--- Begin Page ---

Sample Research Paper on Corporate Governance Practices In Family Firms

What qualifications do you think IDs in family firms need in order to add value for
shareholders and stakeholders?
An independent director of a firm is supposed to posses personal and professional ethics.
They should be persons of integrity who are ready to uphold the business code of ethics. In
this regard, they are supposed to posse’s good communication and rapport with their
customers. It’s through the better ethical skills that the shareholders may be motivated to take
part in the business affairs of the company.
Secondly, they should be persons with extensive business experience on how to run a family
firm. In this sense, a person should at least have at least 5 years’ experience to qualify for this
position. This is because, in regard to its daily task a person who has an extensive
qualification may be able to convince other shareholders and stakeholders on what to do
regarding the dos and the don’ts of the organization towards a profitable margin.
Thirdly, IDs should posses’ appropriate skills and relevant experienced in fields relating to
management, sales, marketing, administration and law etc. it’s through possession of such
skills that the ID’s is able to strategize towards increasing the shares and sales of the firm.
This is because all such fields are related with the firm’s key agenda.
Fourthly, the IDs should be technical oriented. This implies that they should be able to
command the fundamental digital market through better literacy in the same field. Family
firms rare usually based on critical digital enhancement, especially because of advancement
in technology. Therefore, the said persons should be fit in using technology for marketing and
business day to day duties.

--- End Page ---
--- Begin Data excerpt ---

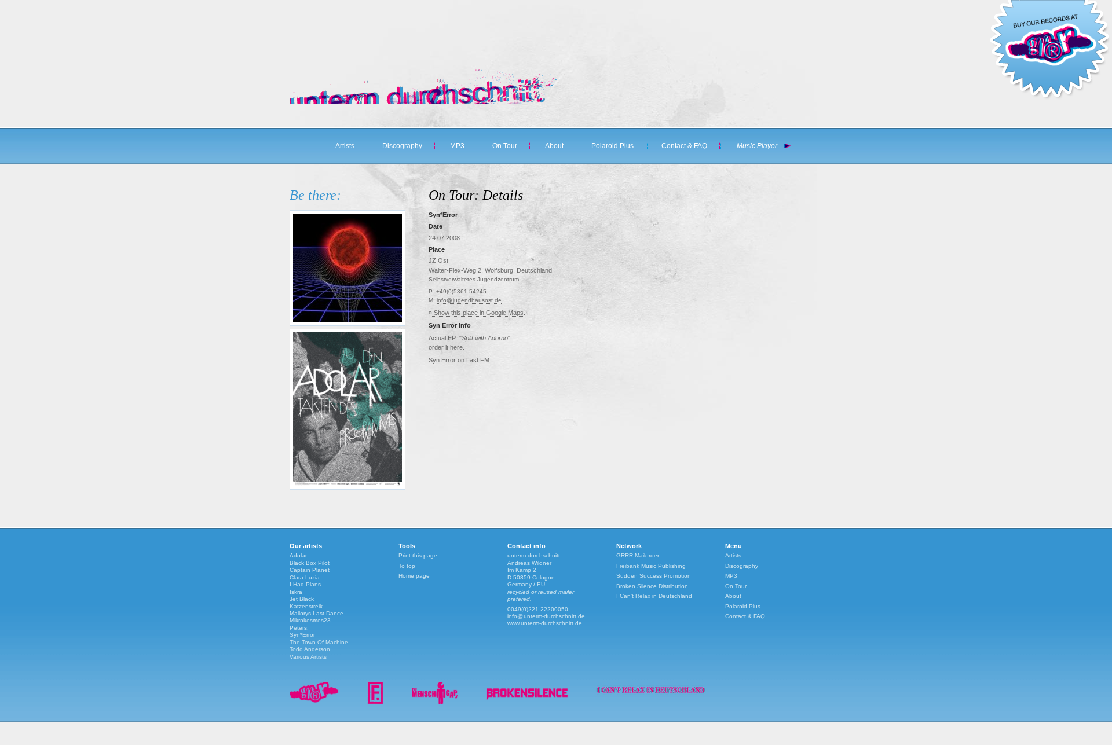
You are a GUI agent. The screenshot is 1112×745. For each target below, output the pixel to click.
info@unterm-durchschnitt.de (546, 616)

--- End Data excerpt ---

Task set:
A. From the paper on corporate governance in family firms, set down the passage from "Sample Research Paper" up to and including "and professional ethics.".
B. Answer these questions using the paper on corporate governance in family firms:
(i) What minimum number of years of experience does it say a person should have for the position?
(ii) Which fields does it name for the skills and experience independent directors should have?
(iii) What does it say these persons should be fit in using for marketing and day-to-day business duties?
Nothing in the listing is needed here.

Written answers:
A.
Sample Research Paper on Corporate Governance Practices In Family Firms

What qualifications do you think IDs in family firms need in order to add value for
shareholders and stakeholders?
An independent director of a firm is supposed to posses personal and professional ethics.

B.
(i) At least 5 years.
(ii) Management, sales, marketing, administration and law.
(iii) Technology.